Constitutional issues appeal far more to politicians than voters. Not only do an EU referendum and extra powers for Scotland fall at the first hurdle; voters have little enthusiasm for the notion that English MPs alone should have the right to decide English laws. This is defeated in round two by more than two-to-one by the call to raise the £6.50-an-hour national minimum wage to the higher living wage (calculated by its supporters to be £9.15 in London, £7.85 elsewhere).

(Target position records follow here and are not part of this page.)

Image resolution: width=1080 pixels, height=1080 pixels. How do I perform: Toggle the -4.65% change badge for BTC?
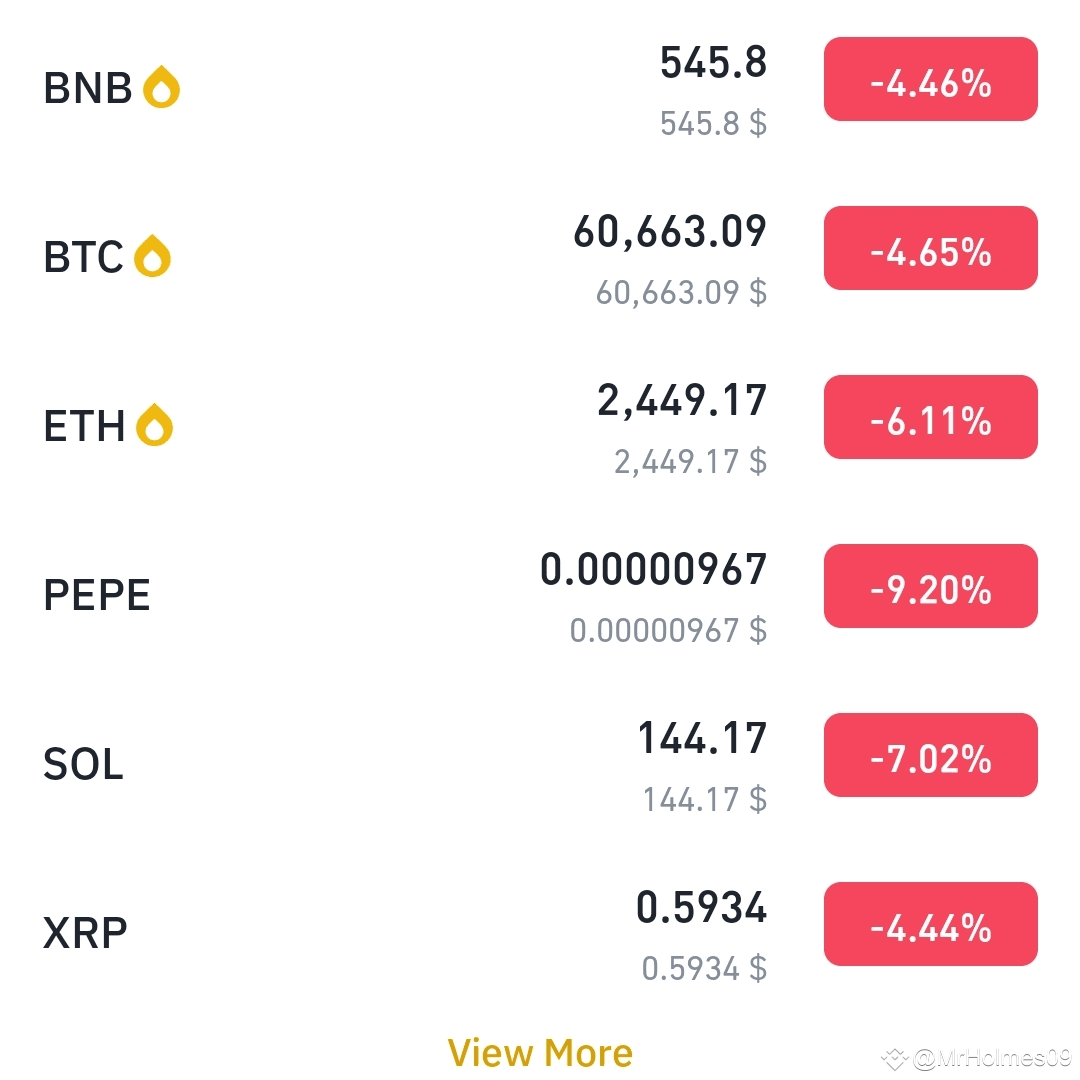pyautogui.click(x=931, y=248)
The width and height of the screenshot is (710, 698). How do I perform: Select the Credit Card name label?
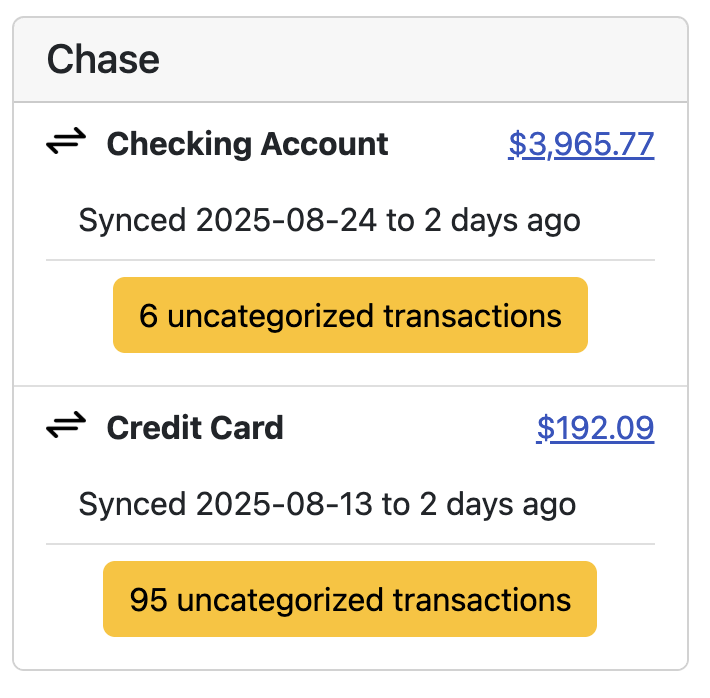pyautogui.click(x=195, y=428)
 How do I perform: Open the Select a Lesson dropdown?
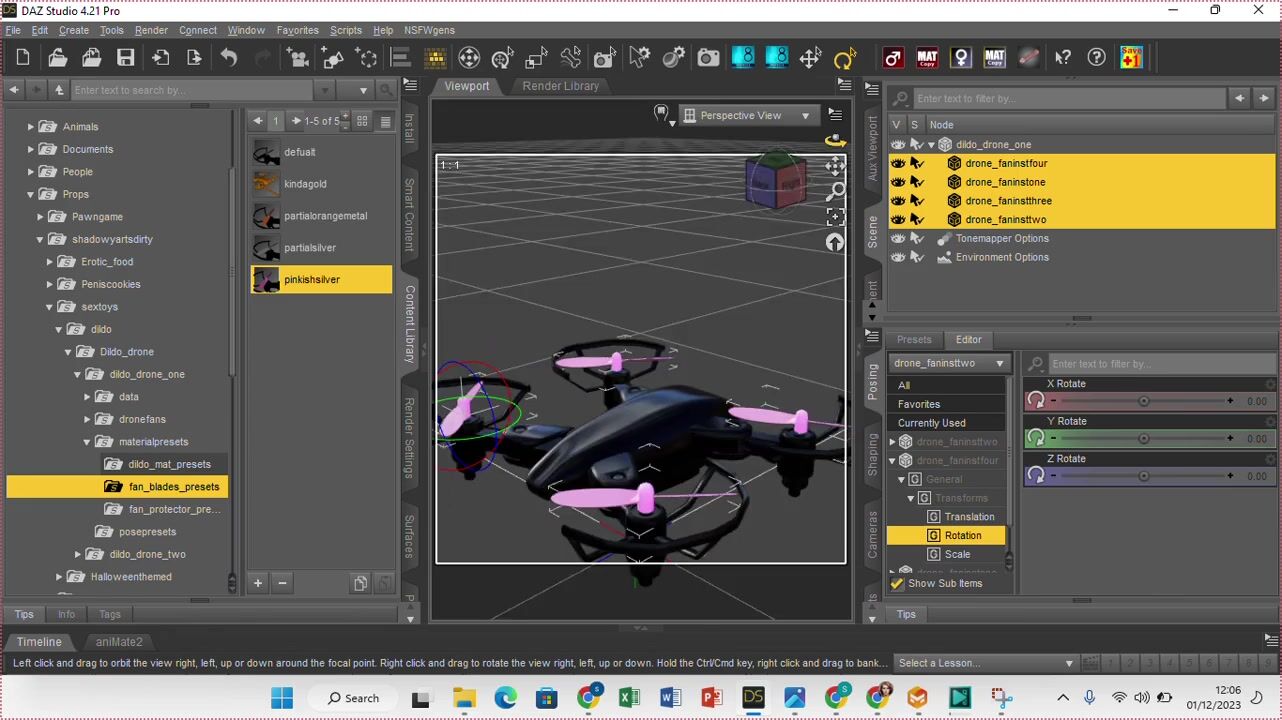tap(985, 663)
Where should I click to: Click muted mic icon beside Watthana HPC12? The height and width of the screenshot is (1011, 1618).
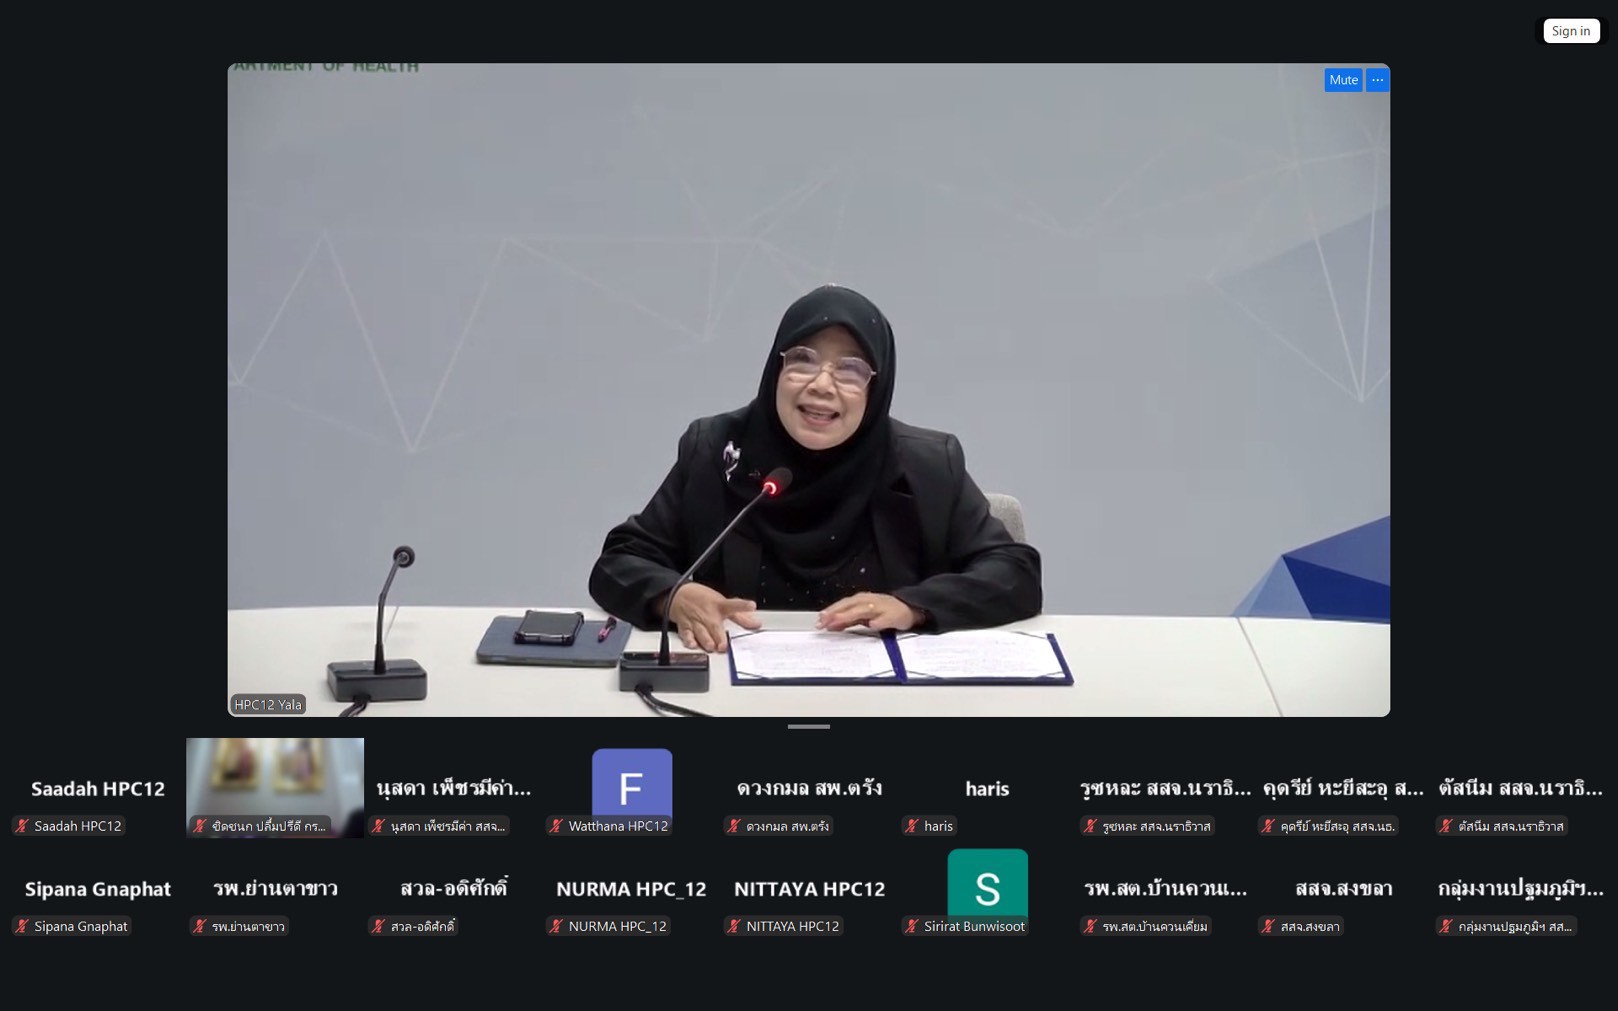tap(556, 826)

Those findings illustrate one of Cameron’s problems at the start of election year. At the heart of his plans for a majority Conservative government are huge changes in the way parliament works, in relation to both Scotland and the European Union. The bills to give effect to these will be fraught and time-consuming. Many voters may come to see these as distractions from the bread-and-butter issues that affect their daily lives.
At the same time, our survey contains a clear warning to Miliband. His emphasis on living standards makes clear sense in electoral terms – hence the popularity of the energy price freeze and the rise in the minimum wage. But while both these policies score clear round one victories, they fall in turn when pitched against the four-year ban on welfare payments to new immigrants. Labour is unlikely ever to win a race to outflank the Tories, let alone Ukip, on immigration; its task is to find a way to stop immigration so dominating this year’s election that it crowds out other issues on which Labour has greater appeal.
Despite Ukip’s breakthrough last year, winning the European Parliament election and two seats in the House of Commons, its two most prominent policies fall in round one. Not only does an EU referendum lose out; so does Ukip’s demand that the only immigrants who should be admitted to Britain are those who have the money to pay for private health, housing and education for their first five years in Britain.
On the other hand, our poll suggests Ukip’s emphasis on the broader issue of immigration will help it to remain a thorn in the side of the main parties as they gear up for May’s election.